**Directions for this task**. Lines outside the range are not wanted. Give again exactly the lines between the line holding "Donate (1233, 23)" and the line holding "News (265, 187)", inclusive, from the listing below.

Top of Records supplied

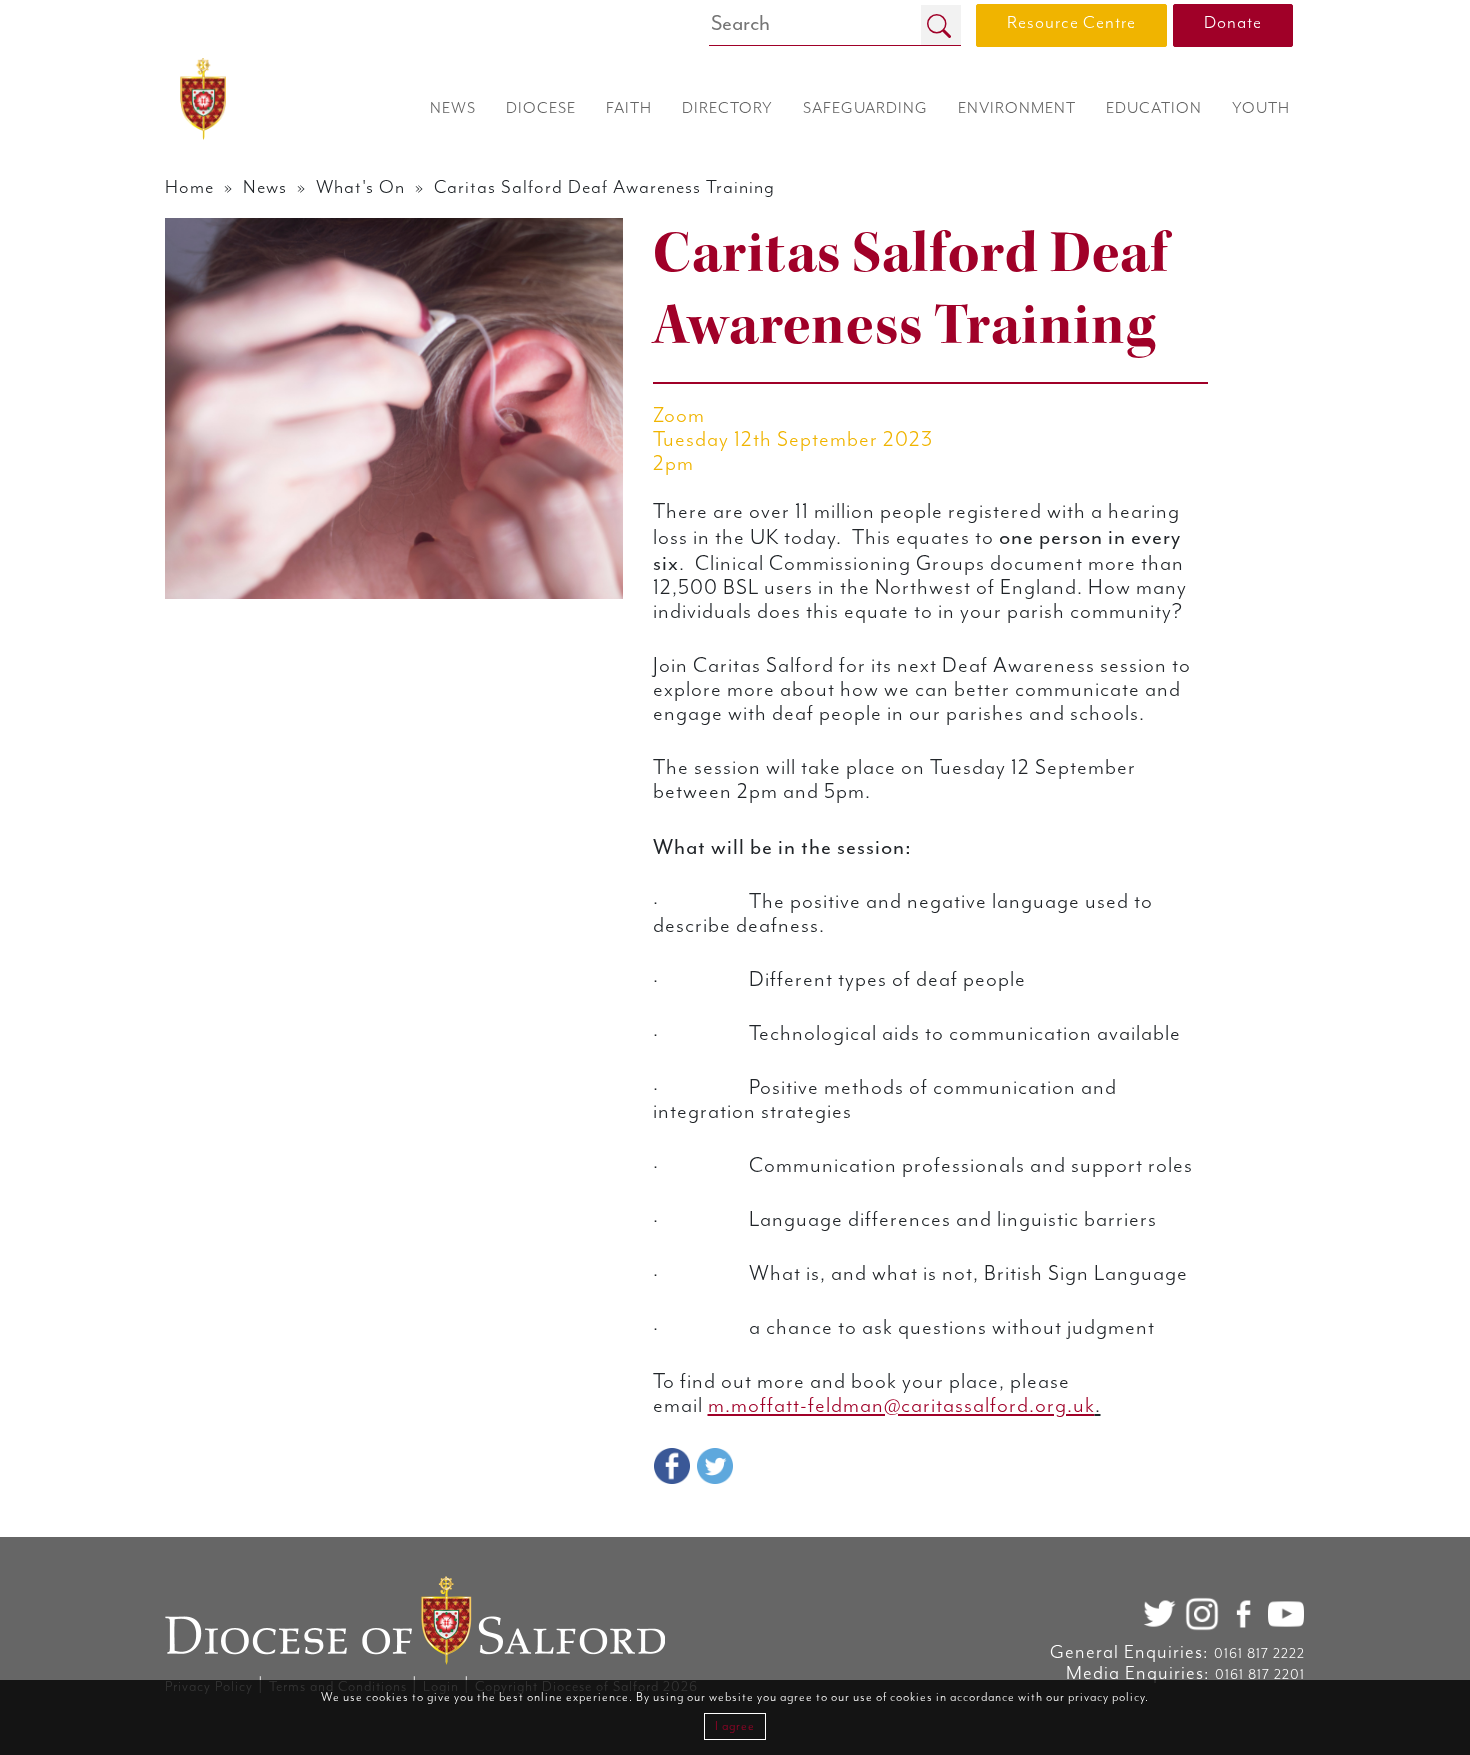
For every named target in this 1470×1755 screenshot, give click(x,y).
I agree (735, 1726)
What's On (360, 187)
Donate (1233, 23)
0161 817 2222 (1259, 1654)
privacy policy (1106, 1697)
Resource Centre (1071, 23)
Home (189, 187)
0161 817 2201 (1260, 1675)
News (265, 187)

Bottom of Records supplied
Top of Records supplied

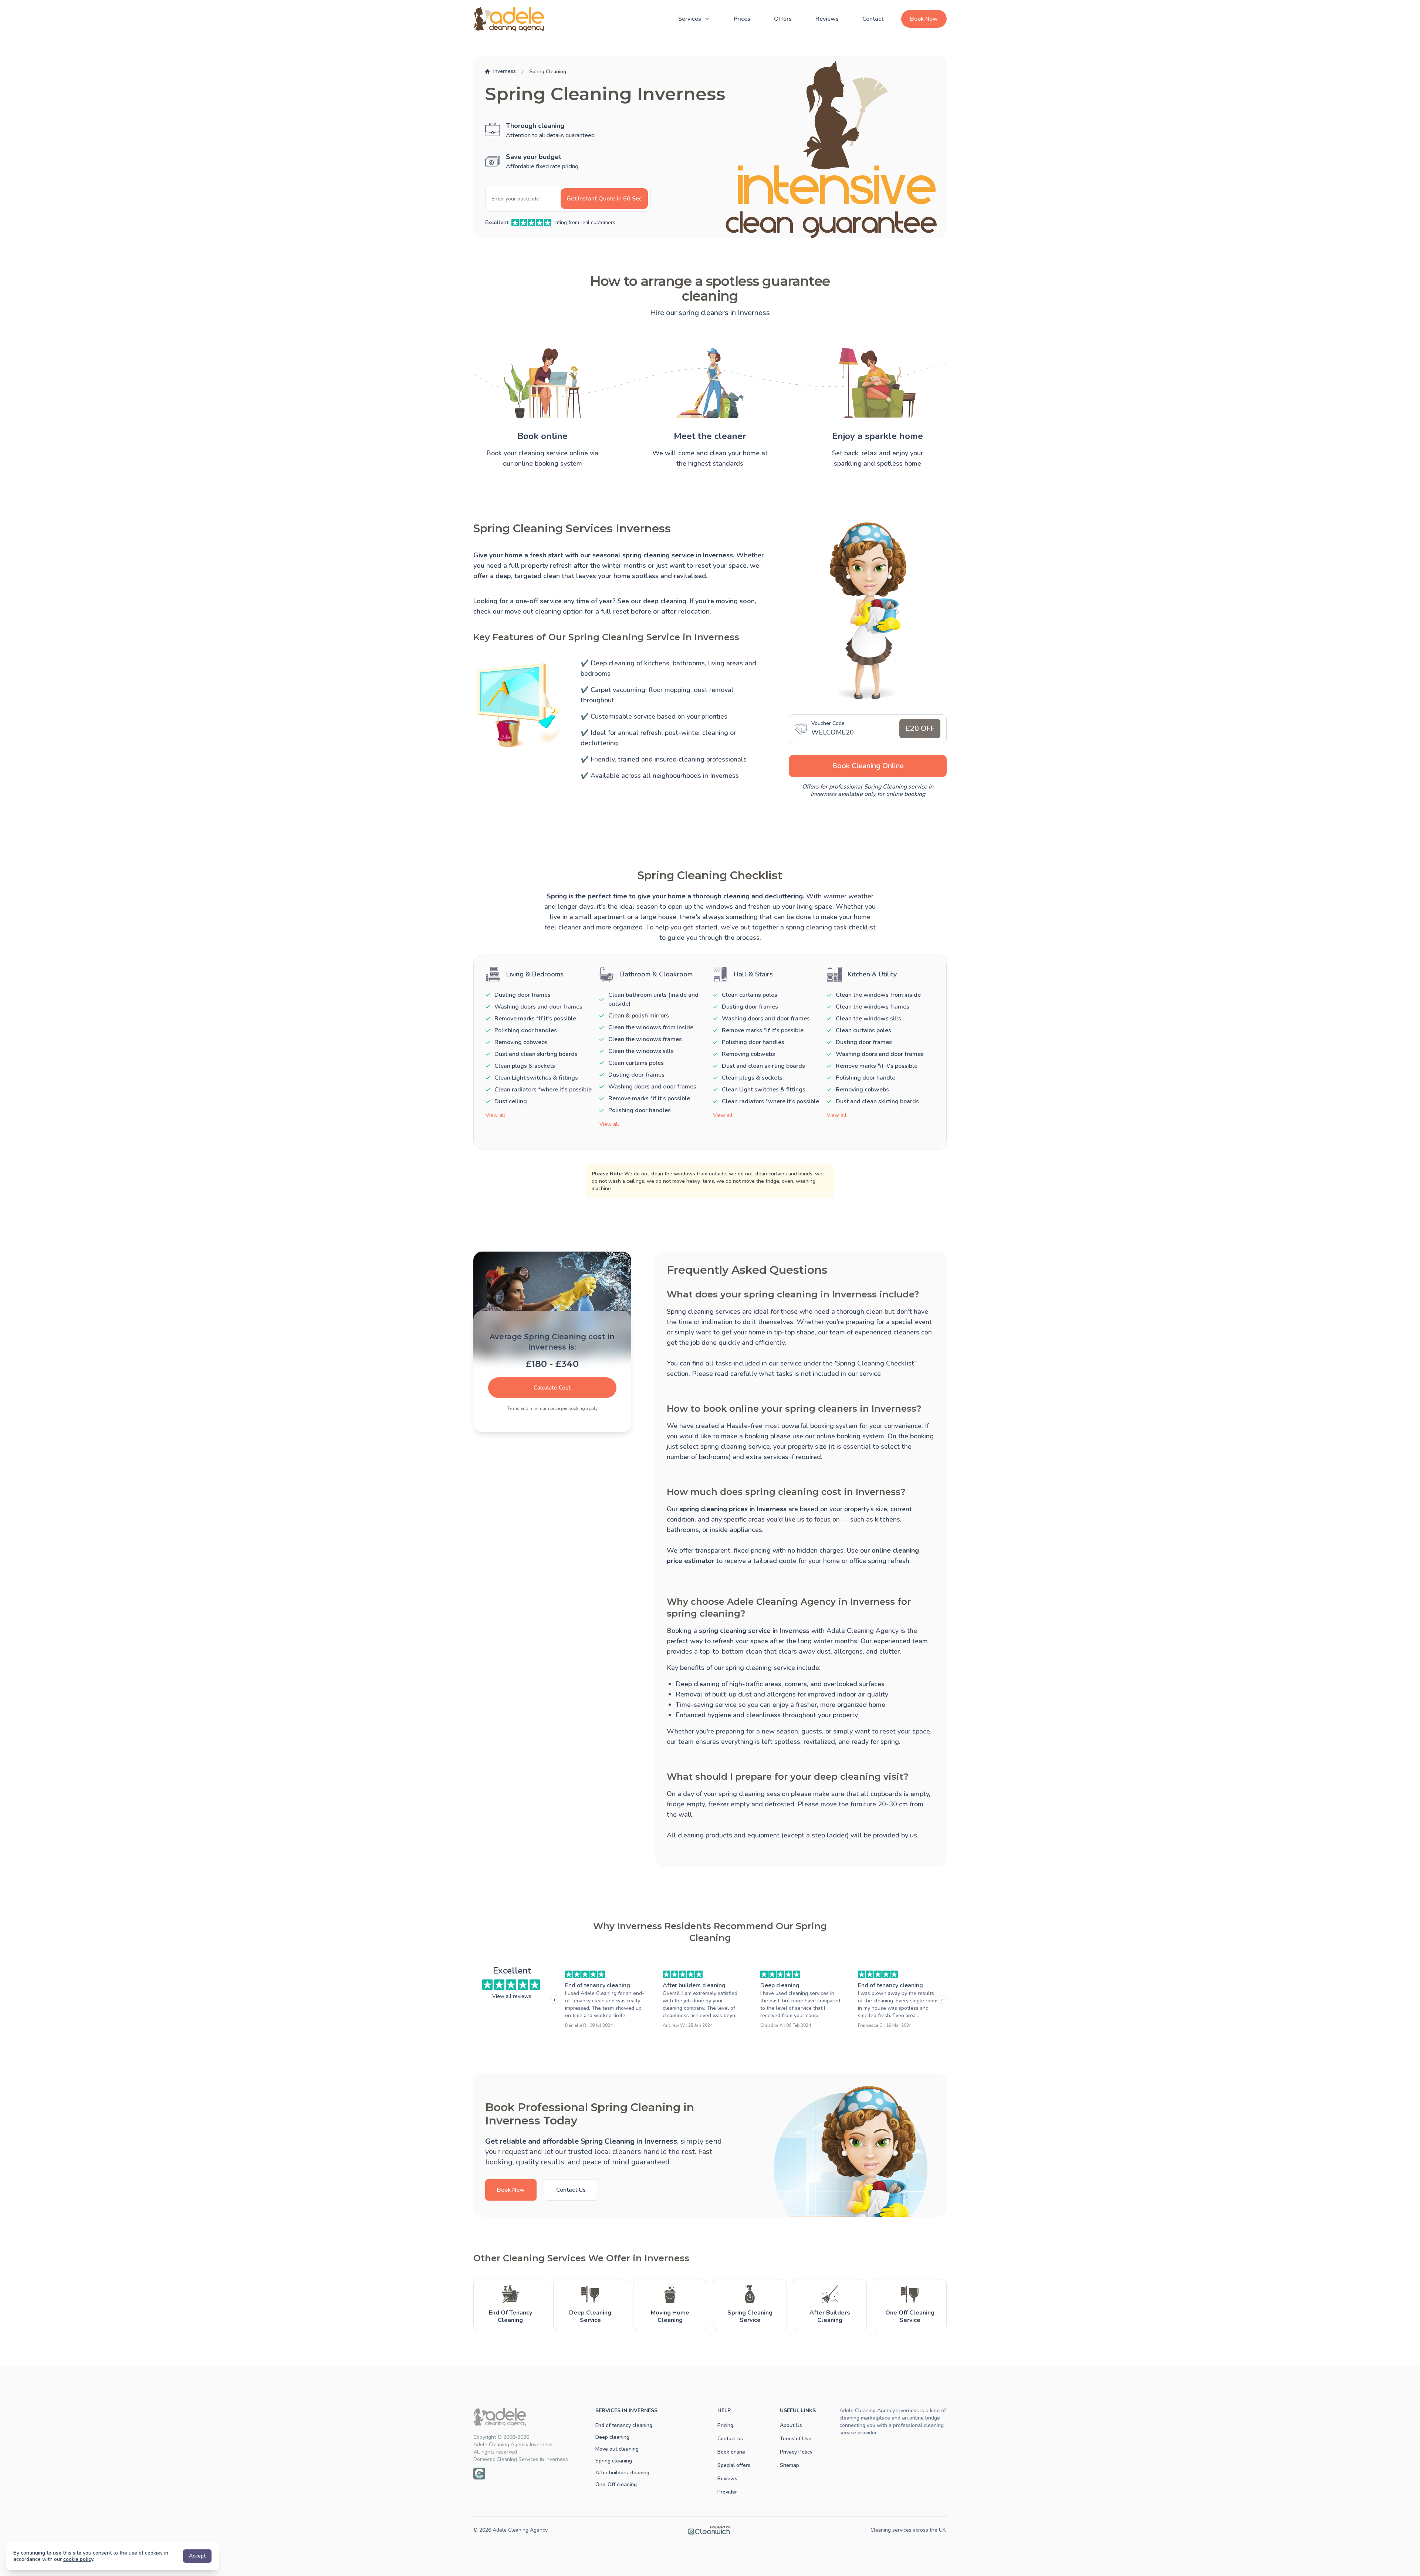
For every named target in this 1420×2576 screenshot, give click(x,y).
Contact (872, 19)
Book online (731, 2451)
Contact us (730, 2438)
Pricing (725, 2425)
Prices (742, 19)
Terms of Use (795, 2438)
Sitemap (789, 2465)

Bottom of Records supplied

**Result of this exercise**.
Donate (1233, 23)
0161 817 2222 (1259, 1654)
privacy policy (1106, 1697)
Resource Centre (1071, 23)
Home (189, 187)
0161 817 2201 (1260, 1675)
News (265, 187)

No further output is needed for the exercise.